John Zmirak writes amusingly of a lunch he had with a fellow who happened to be an old friend of Dan Brown, author of The Da Vinci Code, of course. The friend relates some amusing anecdotes that apparently reveal Brown’s character as a writer, making him look more like the producer of undistinguished potboilers who happened upon a controversial bestseller rather than a raving anti-Christian with an axe to grind and a theory to push.
“I knew him for years. He started out as a joke-book author.” Ted said, dunking a clam-strip in tartar sauce. “Some of the jokes were funny. But he wanted to be a novelist. He kept pestering me about it, so finally I gave him this paperback, Writing the Blockbuster Novel, by Albert Zuckerman. It’s a paint-by-numbers guide on how to write a page-turner. One important part of the formula was: Find a villain your readers can safely hate. A few months later, Dan brought me this manuscript to read—and it followed the formula precisely … as if he’d poured Jello into a mold. ...”
But the bit that I really wanted to comment on was the conclusions Zmirak came to based on this information.

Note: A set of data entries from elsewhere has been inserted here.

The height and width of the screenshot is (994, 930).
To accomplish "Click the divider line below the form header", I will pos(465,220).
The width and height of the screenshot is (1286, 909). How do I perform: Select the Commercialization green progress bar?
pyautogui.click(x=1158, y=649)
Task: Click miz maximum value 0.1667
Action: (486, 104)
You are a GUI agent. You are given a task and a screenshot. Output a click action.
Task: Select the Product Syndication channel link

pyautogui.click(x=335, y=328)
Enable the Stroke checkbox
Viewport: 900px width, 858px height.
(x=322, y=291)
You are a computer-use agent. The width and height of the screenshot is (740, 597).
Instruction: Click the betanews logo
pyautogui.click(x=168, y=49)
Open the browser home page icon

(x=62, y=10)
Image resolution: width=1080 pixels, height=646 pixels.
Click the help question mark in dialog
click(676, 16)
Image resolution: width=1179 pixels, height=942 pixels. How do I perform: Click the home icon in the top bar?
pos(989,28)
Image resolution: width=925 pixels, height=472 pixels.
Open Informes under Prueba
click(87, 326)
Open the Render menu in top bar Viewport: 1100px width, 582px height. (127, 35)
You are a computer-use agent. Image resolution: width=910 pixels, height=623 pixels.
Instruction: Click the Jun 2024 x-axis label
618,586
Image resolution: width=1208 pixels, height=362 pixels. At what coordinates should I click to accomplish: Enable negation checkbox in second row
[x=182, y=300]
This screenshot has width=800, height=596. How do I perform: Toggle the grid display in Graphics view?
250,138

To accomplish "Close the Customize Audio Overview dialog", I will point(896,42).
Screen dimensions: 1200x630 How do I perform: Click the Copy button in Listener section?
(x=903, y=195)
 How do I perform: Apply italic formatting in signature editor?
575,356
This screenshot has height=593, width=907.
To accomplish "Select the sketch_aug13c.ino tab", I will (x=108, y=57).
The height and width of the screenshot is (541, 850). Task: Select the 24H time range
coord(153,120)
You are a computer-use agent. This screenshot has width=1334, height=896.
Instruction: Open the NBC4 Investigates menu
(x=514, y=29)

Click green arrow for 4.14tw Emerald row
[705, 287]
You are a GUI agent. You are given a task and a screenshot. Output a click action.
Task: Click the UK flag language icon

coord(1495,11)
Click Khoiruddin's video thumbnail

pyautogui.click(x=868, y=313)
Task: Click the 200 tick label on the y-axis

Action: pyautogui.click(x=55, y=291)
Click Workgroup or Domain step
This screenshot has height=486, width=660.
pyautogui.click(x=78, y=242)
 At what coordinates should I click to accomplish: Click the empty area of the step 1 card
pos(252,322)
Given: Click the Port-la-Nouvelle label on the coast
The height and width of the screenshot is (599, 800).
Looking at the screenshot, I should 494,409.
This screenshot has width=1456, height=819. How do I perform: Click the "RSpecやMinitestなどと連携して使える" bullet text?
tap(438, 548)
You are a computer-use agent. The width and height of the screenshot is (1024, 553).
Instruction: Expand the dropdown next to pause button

It convinced me that admirable efforts such as Amy Welborn’s to refute the assertions woven throughout the turgidly typed pages of The DaVinci Code might just be beside the point. It’s probably not worth protesting this silly, mercenary book—or the boring movie made of it by hack director Richie Cunningham… I mean, Ron Howard. If you know someone gullible enough to take a pulp airport novel as “evidence” that Jesus Christ was not divine—but rather a horn-dog rabbi eager to “hook-up” with a former hooker, in order to father a race of bumbling French kings…do you really think the answer is to argue with him? Using, you know, reason? You might just as well pick up the book, smack him on the nose and say “No! Bad! No! Very bad!” That’s likely to be more effective, and a heck of a lot more fun.
While it may be fun to ridicule those who believe the DVC baloney, it doesn’t do the object of ridicule any favors and leaves them in a position potentially to endanger their salvation. That’s not very funny.